SELECTED PASSAGE: Begin

Permutations

Given a collection of distinct numbers, return all possible permutations.

For example,
[1,2,3] have the following permutations:
[1,2,3], [1,3,2], [2,1,3], [2,3,1], [3,1,2], and [3,2,1].

解：

class Solution {
public:
    vector< vector<int> > res;
    vector<vector<int>> permute(vector<int>& nums) {
        int length=nums.size();
        if(length==0)return vector< vector<int> >();
        if(length==1)return vector< vector<int> >{nums};
        vector<int> prev;
        permute(nums,prev);
        return res;

    }
    void permute(vector<int>& nums,vector<int>& prev)  //nums是还剩下的数字的数组，prev是已经排好的数组
    {
        int n=nums.size();
        if(n==1){
            prev.push_back(nums[0]);
            res.push_back(prev);

        }
        for(int i=0;i<n;++i)
        {
            vector<int> tmp(nums);
            vector<int> tmp_pre(prev);
            tmp_pre.push_back(*(tmp.begin()+i));
            tmp.erase(tmp.begin()+i);
            permute(tmp,tmp_pre);
        }
    }
};

class Solution {
public:
    vector<vector<int> > permute(vector<int> &num) {
        vector<vector<int> > result;

        permuteRecursive(num, 0, result);
        return result;
    }

    // permute num[begin..end]
    // invariant: num[0..begin-1] have been fixed/permuted
    void permuteRecursive(vector<int> &num, int begin, vector<vector<int> > &result)    {
        if (begin >= num.size()) {
            // one permutation instance
            result.push_back(num);
            return;
        }

        for (int i = begin; i < num.size(); i++) {
            swap(num[begin], num[i]);
            permuteRecursive(num, begin + 1, result);
            // reset
            swap(num[begin], num[i]);
        }
    }
};

还有一种

the basic idea is, to permute n numbers, we can add the nth number into the resulting List<List<Integer>> from the n-1 numbers, in every possible position.

SELECTED PASSAGE: End
DATA: Begin

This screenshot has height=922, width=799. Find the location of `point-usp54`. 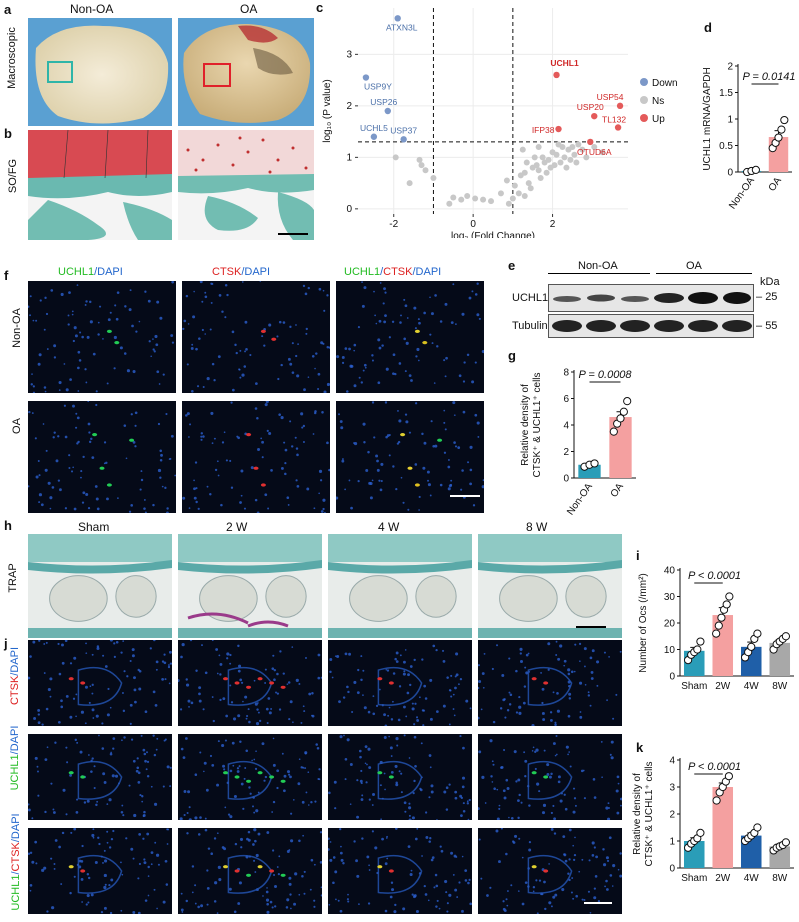

point-usp54 is located at coordinates (620, 106).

DATA: End

### REQUIREMENT A
Repeat the part of the permutations page from "for (int i = begin;" to "every possible position.", word for word.
### REQUIREMENT B
According to the closing sentence of the permutations page, how can all permutations of n numbers be built? Answer in one to three sentences.
The listing has no connection to the permutations page.

### EXERCISE OUTPUT A
for (int i = begin; i < num.size(); i++) {
            swap(num[begin], num[i]);
            permuteRecursive(num, begin + 1, result);
            // reset
            swap(num[begin], num[i]);
        }
    }
};

还有一种

the basic idea is, to permute n numbers, we can add the nth number into the resulting List<List<Integer>> from the n-1 numbers, in every possible position.

### EXERCISE OUTPUT B
You start from the permutations of the first n-1 numbers. The nth number is then inserted into each of those permutations at every possible position.